A Apple firma parceria com a Alibaba para aprimorar recursos de IA na China
A Apple firmou uma parceria com o Alibaba para integrar recursos de IA generativa em seus produtos na China, visando impulsionar as vendas do iPhone em um mercado onde enfrenta forte concorrência de empresas locais como a Huawei. Apesar do anúncio feito pelo presidente do Alibaba, Joe Tsai, analistas expressam dúvidas sobre o impacto dessa parceria nas vendas da Apple, citando a forte preferência dos consumidores chineses por aplicativos locais e seu comportamento cauteloso em relação aos gastos. Desafios regulatórios também existem, já que a atual parceria da Apple com a OpenAI não pode ser aplicada na China devido às regulamentações locais. Essa nova iniciativa visa solucionar esses problemas, mas seu sucesso permanece incerto.

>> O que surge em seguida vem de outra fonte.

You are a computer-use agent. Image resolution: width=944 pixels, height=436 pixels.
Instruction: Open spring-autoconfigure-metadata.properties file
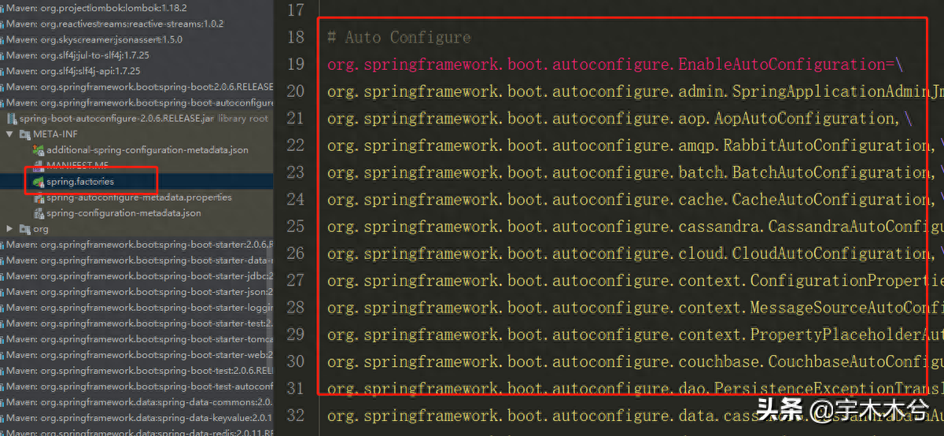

Google e Polônia colaboram para desenvolver IA em energia e segurança cibernética
O Google e a Polônia assinaram um memorando para desenvolver o uso de inteligência artificial nos setores de energia, segurança cibernética e outros do país. Essa colaboração surge em um momento em que a Polônia reduz sua dependência de combustíveis russos e enfrenta ataques cibernéticos que se acredita serem patrocinados pela Rússia. O CEO do Google, Sundar Pichai, e o primeiro-ministro polonês, Donald Tusk, discutiram a expansão das operações do Google na Polônia, que começaram em 2014 e atualmente empregam mais de 2.000 pessoas. O Google também está investindo US$ 5 milhões ao longo de cinco anos para treinar jovens poloneses em habilidades digitais, com o objetivo de alcançar 1 milhão de pessoas. Tusk enfatizou que essas iniciativas fortalecerão a segurança da Polônia e contribuirão para seu crescimento econômico.
Editoras processam a empresa de IA Cohere por violações de direitos autorais
Diversas grandes editoras, incluindo The Atlantic, Politico e Vox, entraram com um processo contra a startup de IA Cohere por violação de direitos autorais e marcas registradas. As editoras acusam a Cohere de usar mais de 4.000 obras protegidas por direitos autorais para treinar seu modelo de linguagem e de exibir grandes trechos ou artigos inteiros sem direcionar tráfego para os sites das editoras. O processo também alega que a Cohere veicula conteúdo "alucinado" sob as marcas registradas das editoras, apresentando informações falsas como se fossem de autoria delas. Os autores da ação buscam indenização por danos e a destruição de todas as obras protegidas por direitos autorais que estejam em posse da Cohere. Este processo evidencia as tensões existentes, visto que os modelos de negócios das editoras estão sendo ameaçados por tecnologias baseadas em IA. A Cohere afirma que adere a práticas que respeitam os direitos de propriedade intelectual e considera o processo equivocado.